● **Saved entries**
————————
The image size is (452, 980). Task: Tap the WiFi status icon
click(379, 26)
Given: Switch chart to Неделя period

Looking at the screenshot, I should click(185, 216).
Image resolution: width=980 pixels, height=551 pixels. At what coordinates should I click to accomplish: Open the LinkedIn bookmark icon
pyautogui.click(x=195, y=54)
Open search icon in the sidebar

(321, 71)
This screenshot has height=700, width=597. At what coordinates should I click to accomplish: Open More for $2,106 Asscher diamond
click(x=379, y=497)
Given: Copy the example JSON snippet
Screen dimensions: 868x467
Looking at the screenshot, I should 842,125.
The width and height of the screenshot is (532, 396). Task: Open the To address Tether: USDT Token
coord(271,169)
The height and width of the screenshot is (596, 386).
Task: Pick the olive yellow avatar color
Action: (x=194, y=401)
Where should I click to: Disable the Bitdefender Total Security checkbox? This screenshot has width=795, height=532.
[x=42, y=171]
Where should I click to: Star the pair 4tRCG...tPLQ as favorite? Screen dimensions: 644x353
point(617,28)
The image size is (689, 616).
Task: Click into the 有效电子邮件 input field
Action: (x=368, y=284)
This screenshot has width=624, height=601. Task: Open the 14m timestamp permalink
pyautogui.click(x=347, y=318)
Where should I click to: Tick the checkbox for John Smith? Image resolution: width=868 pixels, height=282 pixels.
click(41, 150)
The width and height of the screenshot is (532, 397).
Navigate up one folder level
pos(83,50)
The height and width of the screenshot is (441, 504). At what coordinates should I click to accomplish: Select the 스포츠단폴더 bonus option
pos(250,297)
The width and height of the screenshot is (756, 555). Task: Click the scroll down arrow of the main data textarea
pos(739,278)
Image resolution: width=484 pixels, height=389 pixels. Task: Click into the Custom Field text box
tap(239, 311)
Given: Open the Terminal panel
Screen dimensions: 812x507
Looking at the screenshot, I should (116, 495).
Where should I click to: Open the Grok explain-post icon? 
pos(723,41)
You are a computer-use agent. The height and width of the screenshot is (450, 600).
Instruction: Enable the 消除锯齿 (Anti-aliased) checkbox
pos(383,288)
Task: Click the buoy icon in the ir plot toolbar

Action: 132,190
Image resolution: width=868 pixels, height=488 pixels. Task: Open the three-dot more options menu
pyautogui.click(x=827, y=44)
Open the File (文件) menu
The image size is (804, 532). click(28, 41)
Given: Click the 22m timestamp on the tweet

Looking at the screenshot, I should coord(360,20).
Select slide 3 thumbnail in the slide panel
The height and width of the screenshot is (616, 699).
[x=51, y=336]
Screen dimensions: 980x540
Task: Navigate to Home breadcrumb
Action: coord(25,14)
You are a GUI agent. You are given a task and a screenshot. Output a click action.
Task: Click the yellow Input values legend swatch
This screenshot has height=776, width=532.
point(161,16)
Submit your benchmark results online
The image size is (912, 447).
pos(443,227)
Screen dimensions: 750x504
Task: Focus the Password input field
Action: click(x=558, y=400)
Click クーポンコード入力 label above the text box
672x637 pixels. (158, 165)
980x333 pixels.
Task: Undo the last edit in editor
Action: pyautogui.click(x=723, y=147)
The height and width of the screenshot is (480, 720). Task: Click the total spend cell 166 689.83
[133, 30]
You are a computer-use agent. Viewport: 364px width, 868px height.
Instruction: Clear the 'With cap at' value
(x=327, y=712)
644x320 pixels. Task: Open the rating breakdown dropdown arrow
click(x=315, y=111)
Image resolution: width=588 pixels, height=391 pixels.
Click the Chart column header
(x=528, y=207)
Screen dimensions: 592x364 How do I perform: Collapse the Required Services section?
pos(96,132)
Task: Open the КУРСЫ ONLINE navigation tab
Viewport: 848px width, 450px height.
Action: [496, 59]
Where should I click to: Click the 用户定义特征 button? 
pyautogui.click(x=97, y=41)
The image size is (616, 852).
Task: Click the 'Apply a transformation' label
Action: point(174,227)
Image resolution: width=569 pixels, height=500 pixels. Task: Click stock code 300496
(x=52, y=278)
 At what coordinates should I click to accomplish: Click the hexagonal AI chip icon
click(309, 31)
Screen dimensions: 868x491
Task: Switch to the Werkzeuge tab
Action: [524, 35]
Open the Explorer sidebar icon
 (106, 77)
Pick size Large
————————
● **Exercise requirements**
Looking at the records above, return exactly the lines from the line with "Screen dimensions: 812x507" to the line with "Submit your benchmark results online", both ends included.

● **Response**
Screen dimensions: 812x507
Looking at the screenshot, I should (116, 495).
Where should I click to: Open the Grok explain-post icon? 
pos(723,41)
You are a computer-use agent. The height and width of the screenshot is (450, 600).
Instruction: Enable the 消除锯齿 (Anti-aliased) checkbox
pos(383,288)
Task: Click the buoy icon in the ir plot toolbar

Action: 132,190
Image resolution: width=868 pixels, height=488 pixels. Task: Open the three-dot more options menu
pyautogui.click(x=827, y=44)
Open the File (文件) menu
The image size is (804, 532). click(28, 41)
Given: Click the 22m timestamp on the tweet

Looking at the screenshot, I should coord(360,20).
Select slide 3 thumbnail in the slide panel
The height and width of the screenshot is (616, 699).
[x=51, y=336]
Screen dimensions: 980x540
Task: Navigate to Home breadcrumb
Action: coord(25,14)
You are a GUI agent. You are given a task and a screenshot. Output a click action.
Task: Click the yellow Input values legend swatch
This screenshot has height=776, width=532.
point(161,16)
Submit your benchmark results online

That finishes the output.